## EXERCISE
Rewrite all of these lines with "icon" swapped for "button" wherever it appears, keeping everything else the same. Omit the pictures.

%%

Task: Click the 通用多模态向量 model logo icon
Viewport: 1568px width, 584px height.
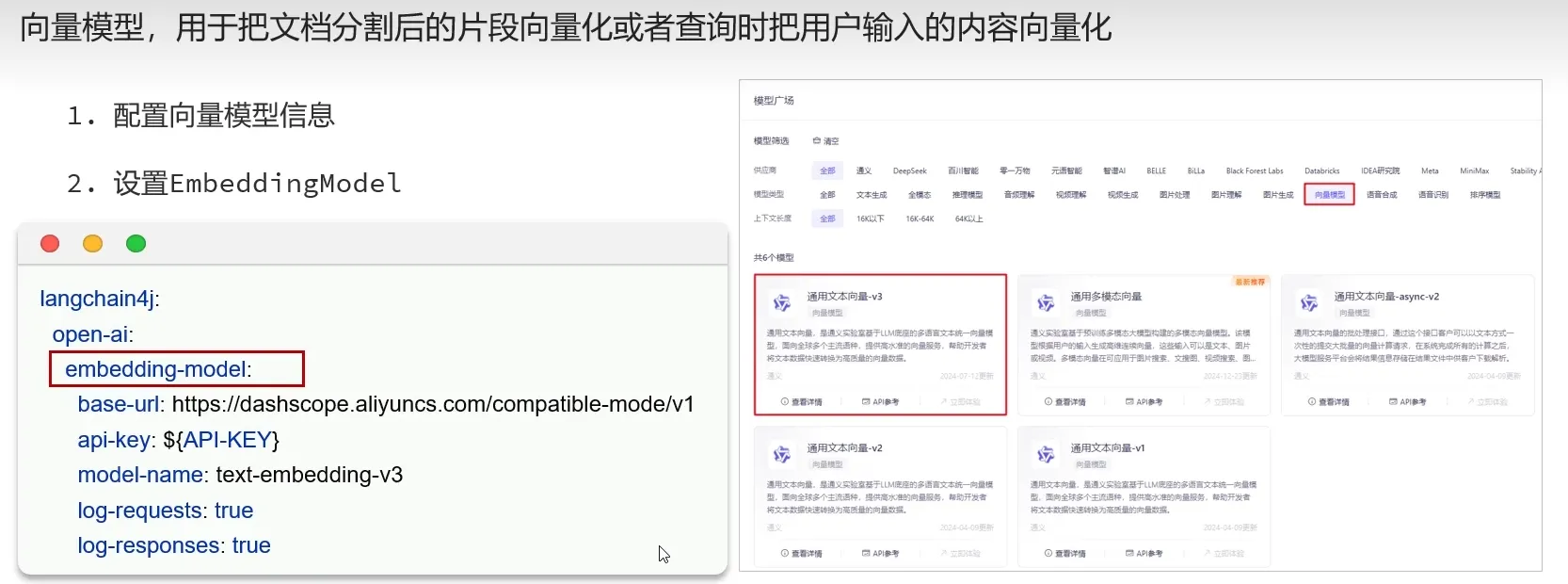Action: (1045, 302)
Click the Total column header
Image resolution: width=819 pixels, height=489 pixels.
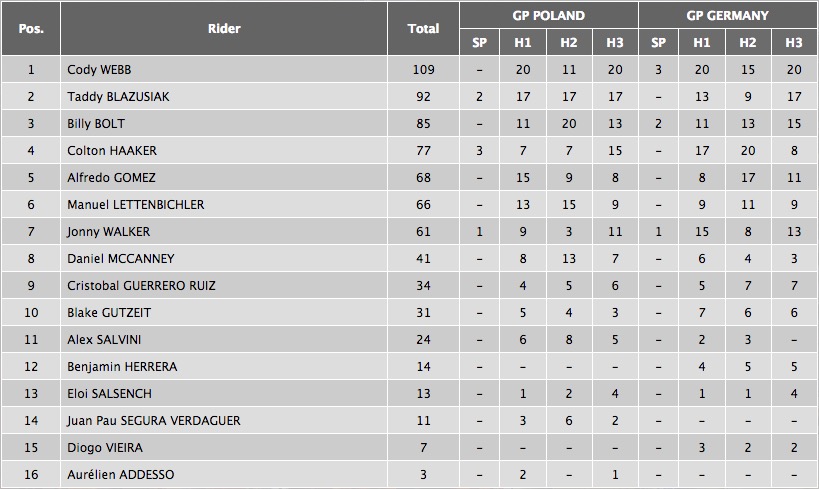423,28
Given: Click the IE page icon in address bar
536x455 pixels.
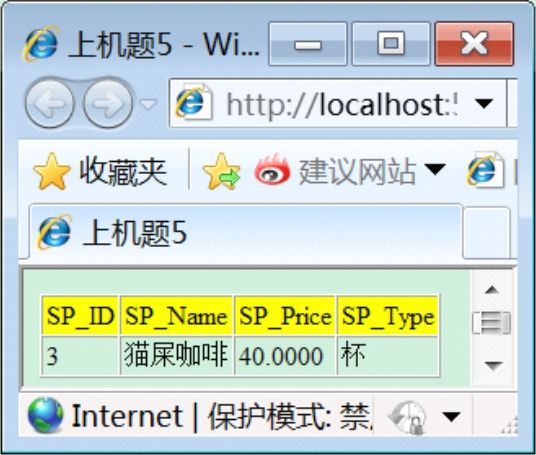Looking at the screenshot, I should (193, 103).
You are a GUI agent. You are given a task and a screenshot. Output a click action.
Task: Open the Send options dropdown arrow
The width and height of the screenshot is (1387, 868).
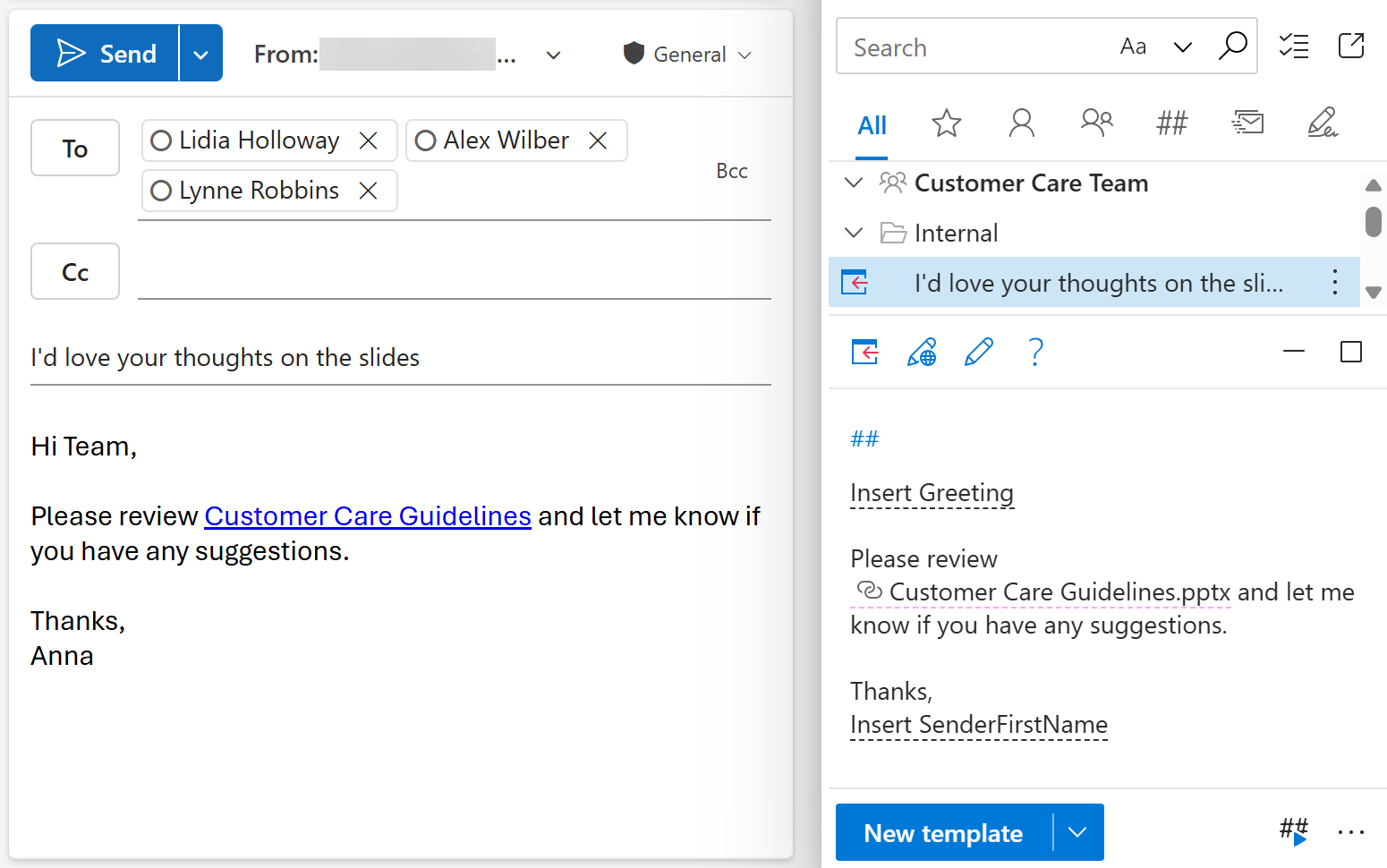(x=200, y=52)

%%

## IN RESPONSE
Task: Click the 通用多模态向量 model logo button
Viewport: 1568px width, 584px height.
Action: (1045, 302)
Click the Total column header
Image resolution: width=819 pixels, height=489 pixels.
423,28
Given: Click the IE page button in address bar
536x455 pixels.
Looking at the screenshot, I should (193, 103).
You are a GUI agent. You are given a task and a screenshot. Output a click action.
Task: Open the Send options dropdown arrow
The width and height of the screenshot is (1387, 868).
(x=200, y=52)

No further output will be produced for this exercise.